───── DATA PROVIDED ─────

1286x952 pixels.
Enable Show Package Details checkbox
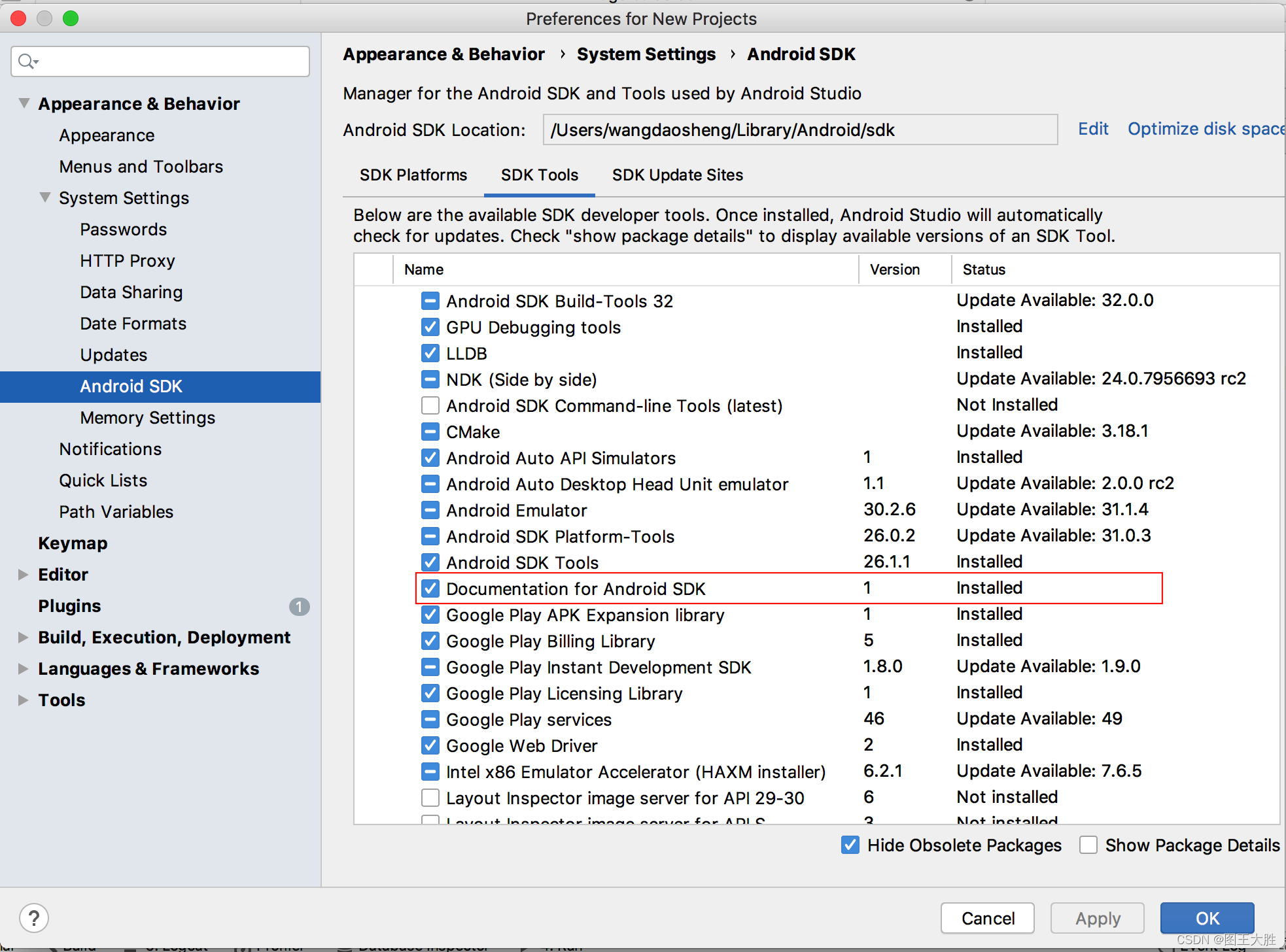pyautogui.click(x=1088, y=845)
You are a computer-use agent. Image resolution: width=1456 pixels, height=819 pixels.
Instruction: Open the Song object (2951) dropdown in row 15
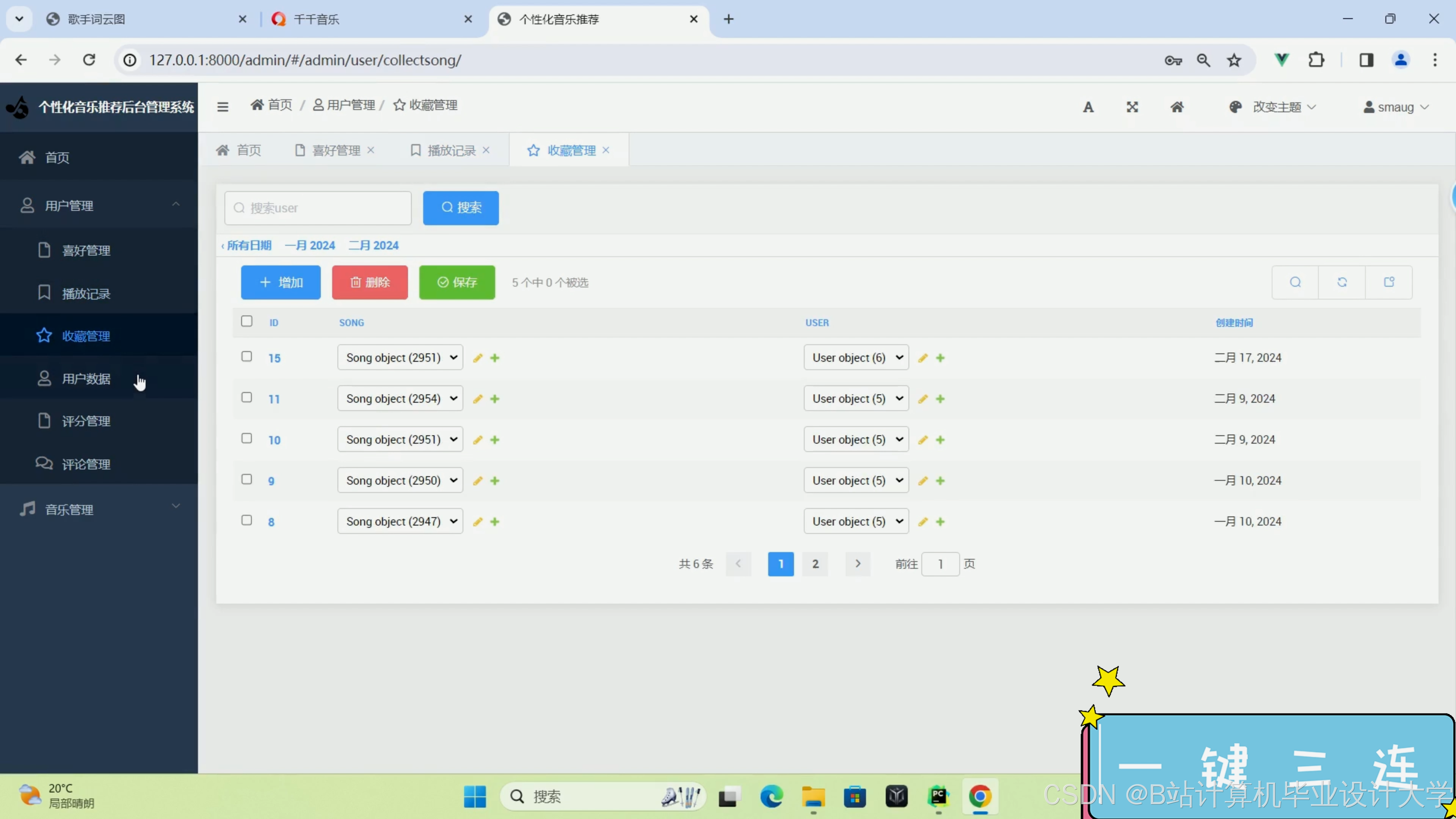click(400, 357)

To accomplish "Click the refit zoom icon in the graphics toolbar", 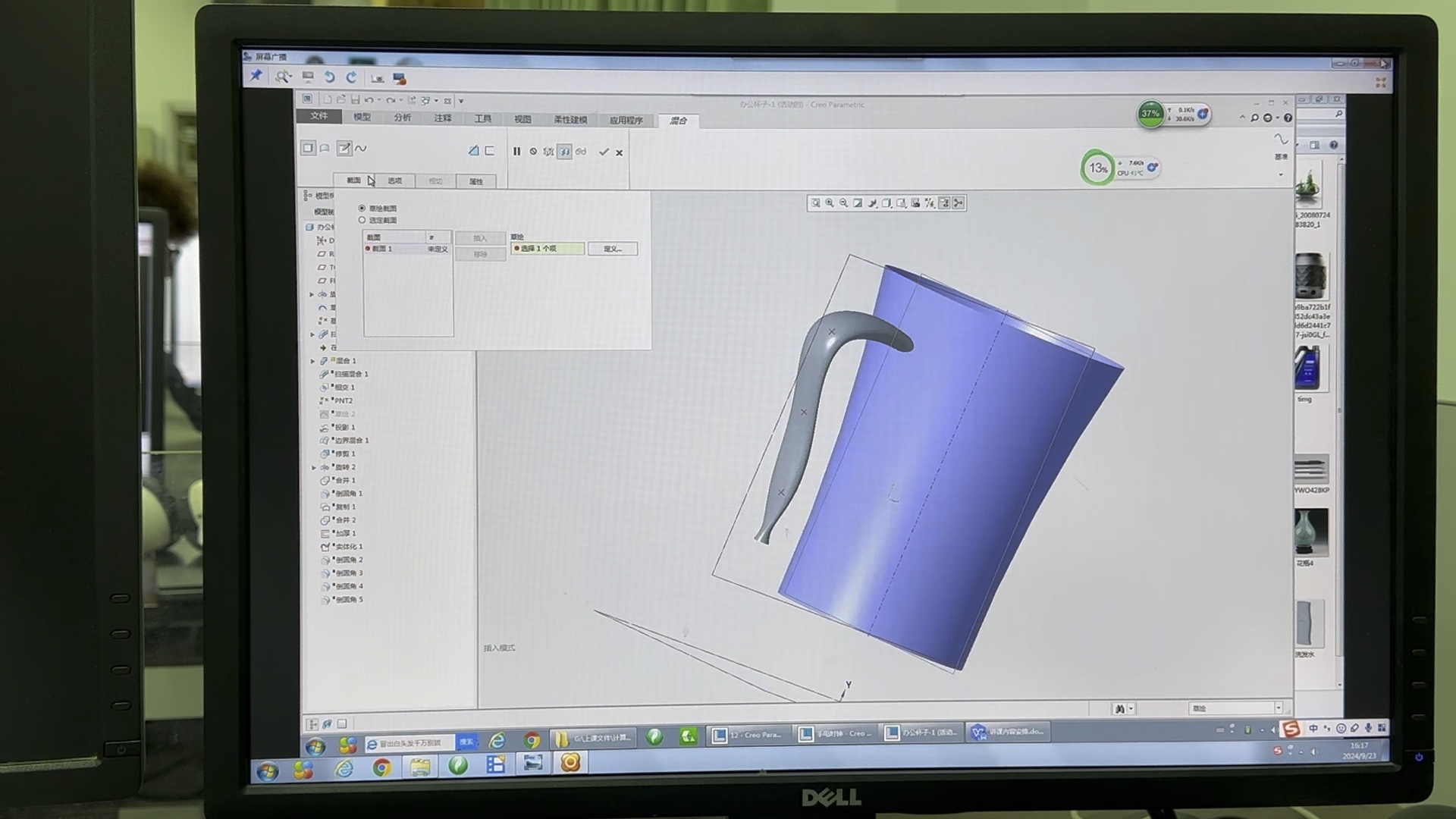I will click(x=815, y=203).
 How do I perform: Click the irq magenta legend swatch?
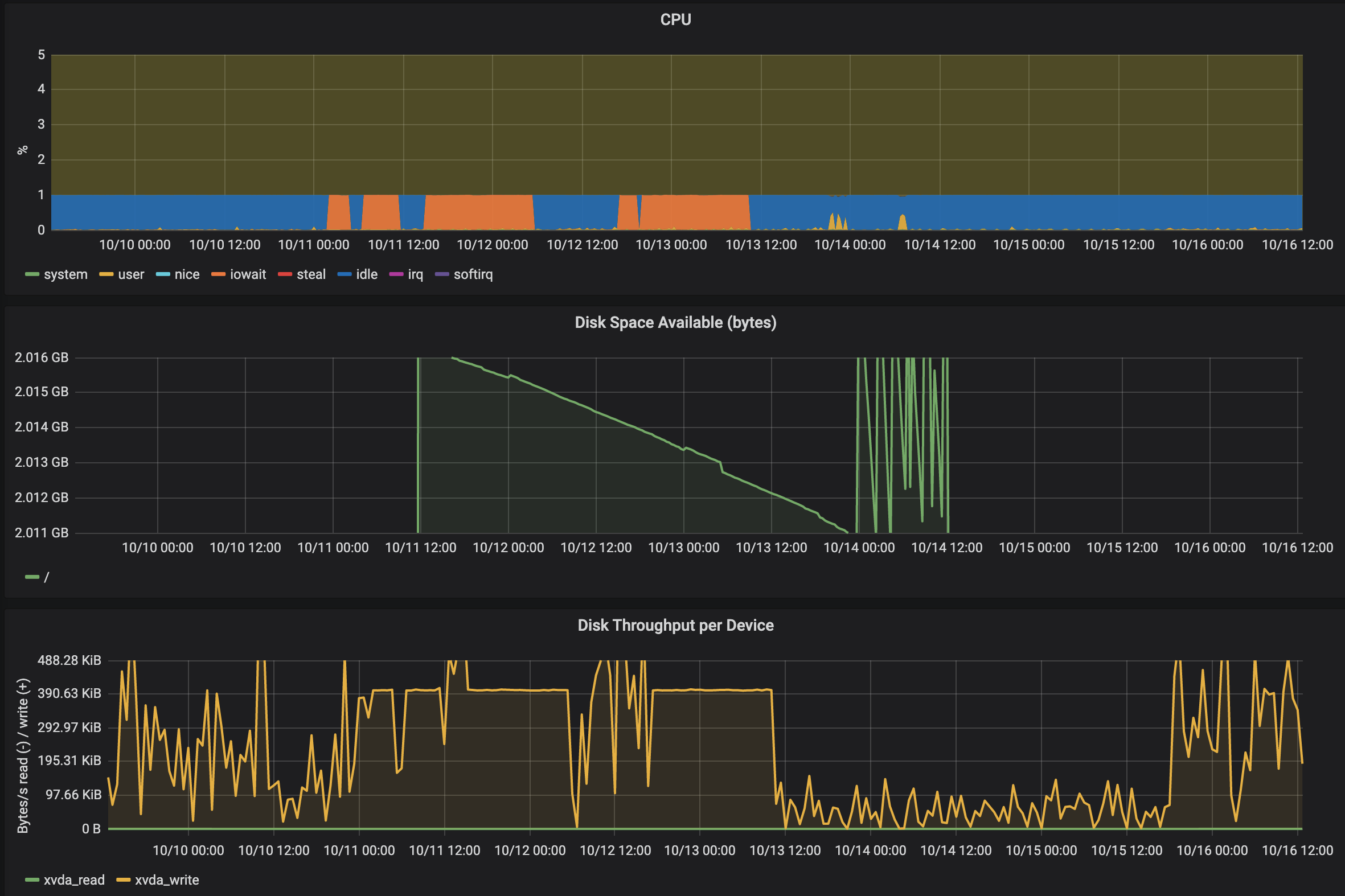(x=396, y=274)
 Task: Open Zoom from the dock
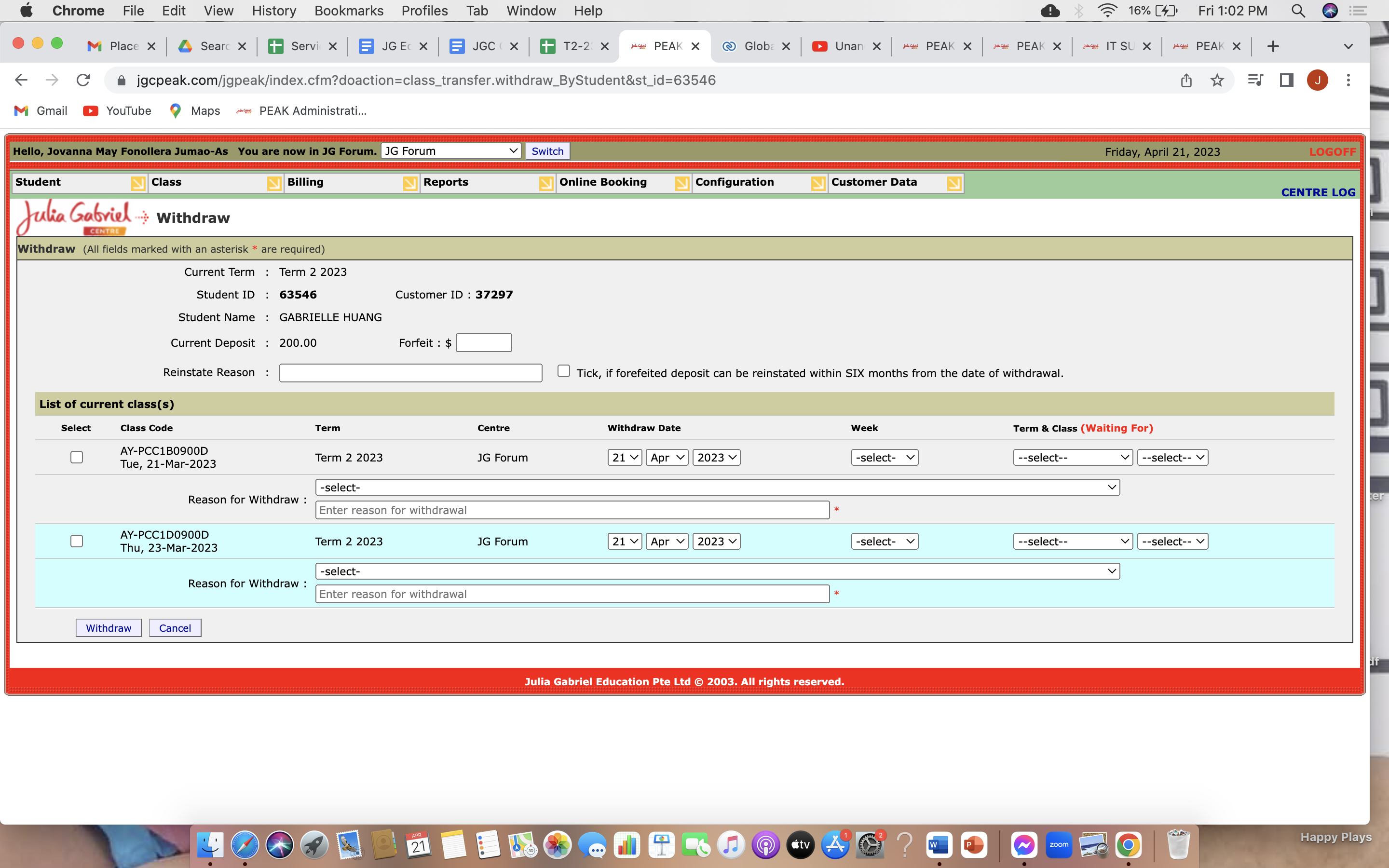click(1059, 845)
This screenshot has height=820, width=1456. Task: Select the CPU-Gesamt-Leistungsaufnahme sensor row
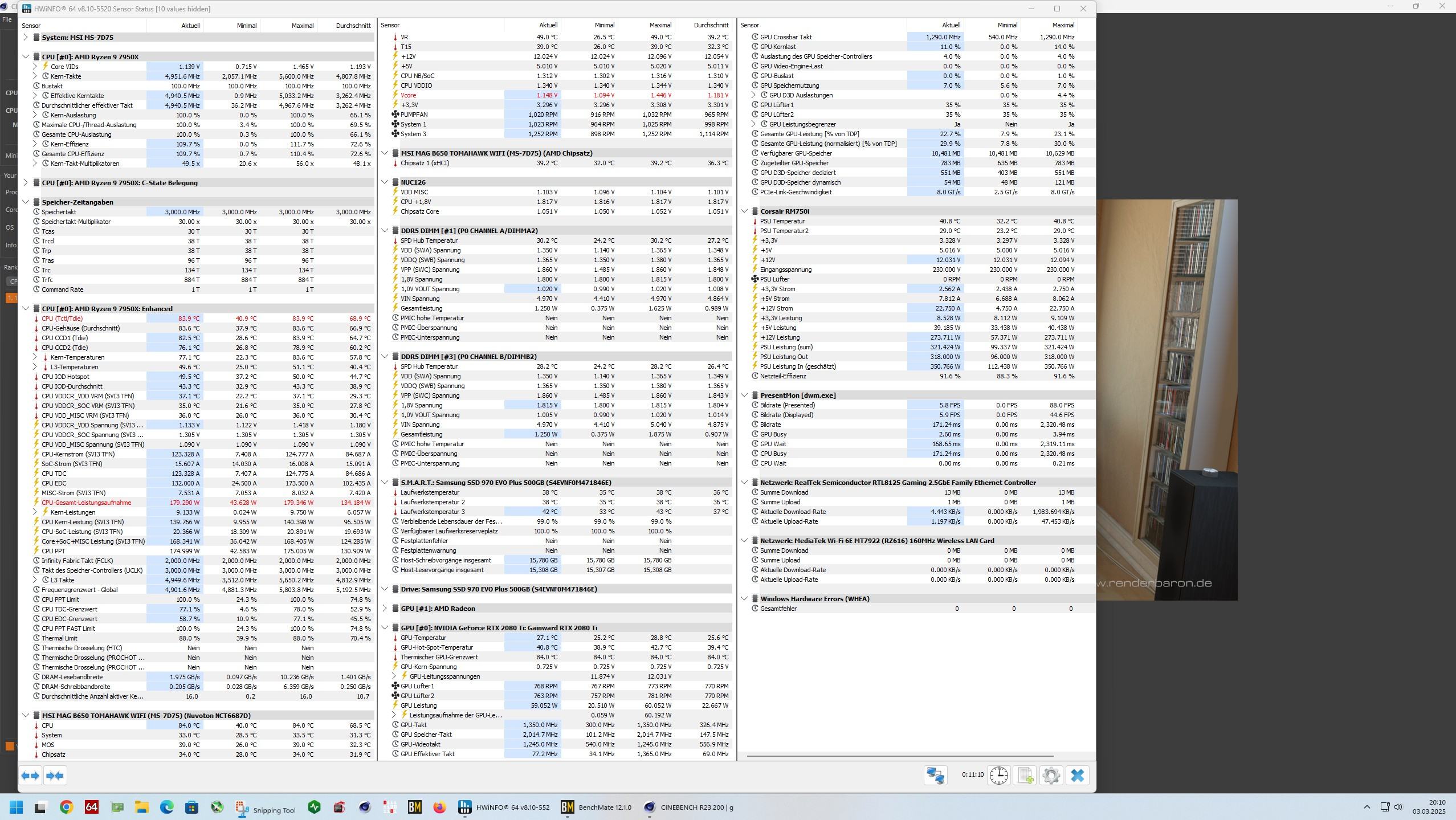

─────

**ACTION ITEM:** With the pictures excluded, the line containing "How do I perform: Click" and every line after it through the end of the data above are to be transcribed exactly, and nothing more.

**OUTPUT:**
 How do I perform: Click the irq magenta legend swatch?
(x=396, y=274)
 Task: Open Zoom from the dock
click(1059, 845)
This screenshot has height=820, width=1456. Task: Select the CPU-Gesamt-Leistungsaufnahme sensor row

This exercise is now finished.